The severance-tax rate doesn’t tell the whole story. While the rate is comparable to or less than those in neighboring states, it’s important to note that crude oil and natural gas producers in Ohio also pay four other taxes: income, sales, commercial activity and ad valorem — a property tax based on the value of unproduced minerals remaining in the ground. 

“Comparing Ohio to other shale-producing states is difficult because of the variations in the tax structure and the incentives and abatements offered,” said Jerry James, president of OOGA and Artex Oil Company in Marietta. “For example, Pennsylvania has no severance or ad valorem tax while West Virginia has a 5% severance tax.” 

James noted that oil and gas drilling has declined in West Virginia in the past five years, while drilling activity has increased 600% in Pennsylvania during the same time period. However, some companies have curtailed activity in the state since an impact fee was imposed. 

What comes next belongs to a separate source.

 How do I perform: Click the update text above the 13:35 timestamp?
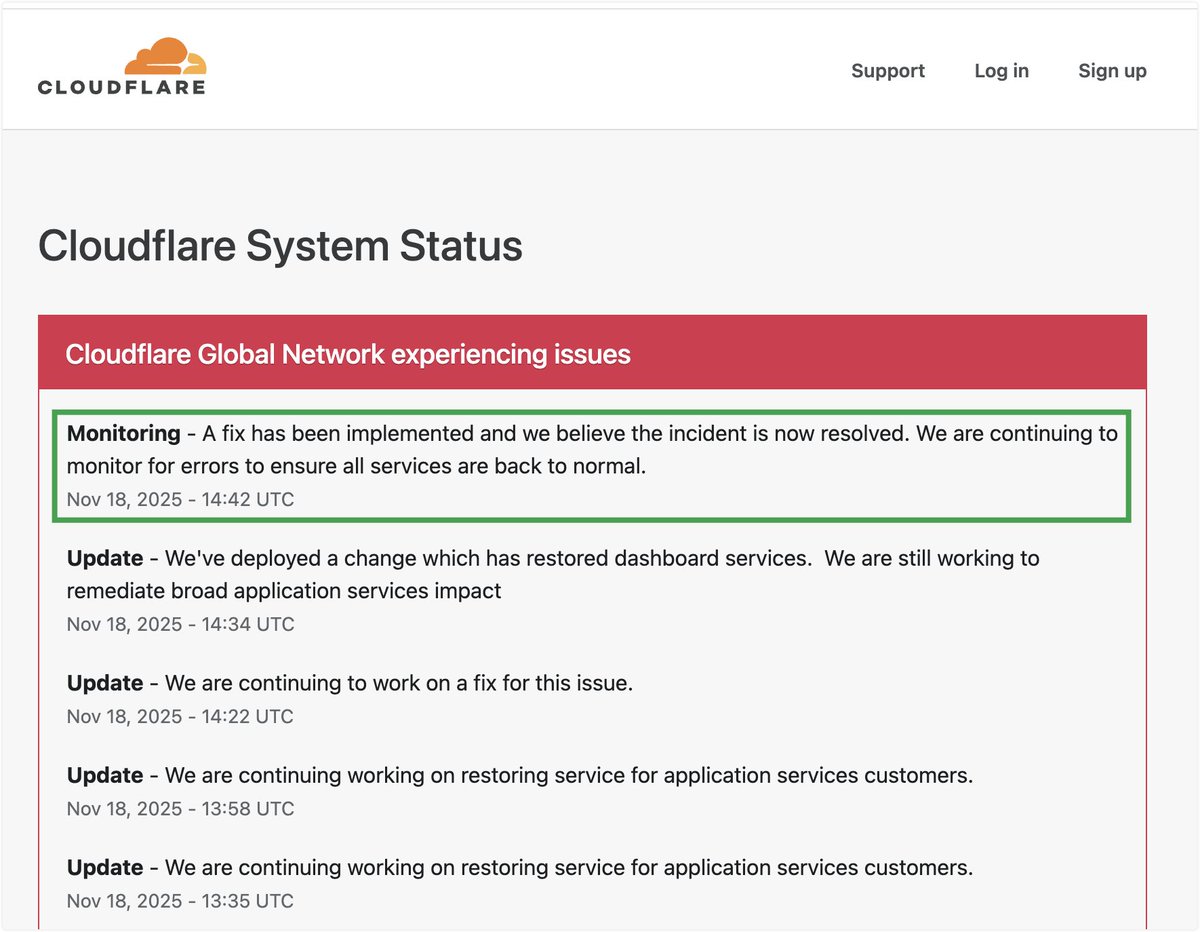click(568, 867)
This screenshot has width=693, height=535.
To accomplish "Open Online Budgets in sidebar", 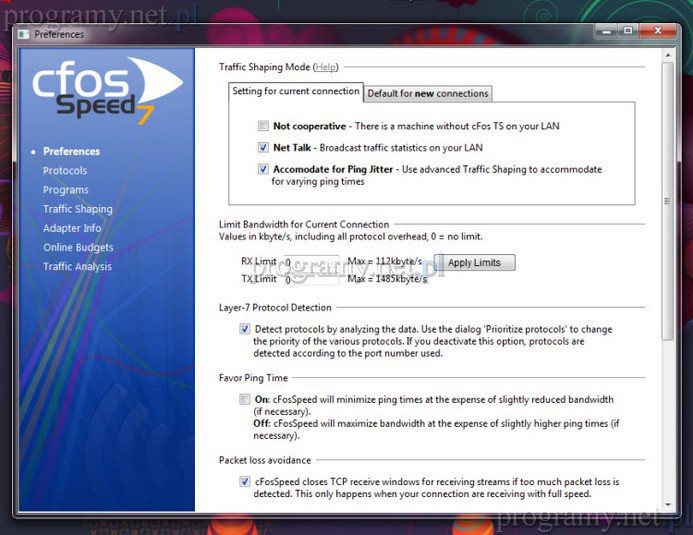I will 78,247.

The administration has portrayed oil and gas companies as “foreigners” who are coming to Ohio to take its natural resources, which is untrue, James said, noting that Ohio has a 150-year-old heritage of oil and gas production and is home to hundreds of local producers, as well as many out-of-state companies, which plan to invest billions of dollars in Ohio and its workforce. 

He said because Ohio is a large consumer of natural gas, much of the gas being produced will remain in the state as reserves to be used by residents and businesses, particularly those in the manufacturing and chemical industries.

The administration has claimed that there is currently no separate tax on natural-gas liquids — the “wet gases” such as ethane and butane that are highly valued among the chemical industry. While the tax might not be on the books, according to James the industry has been paying taxes, most often at the more costly crude-oil rate.

“Every molecule severed and sold from a well is taxed under the current tax structure,” said James. “If it’s sold in the gas phase, it pays the natural-gas severance rate. If it’s sold as a liquid, it pays the crude oil severance rate.”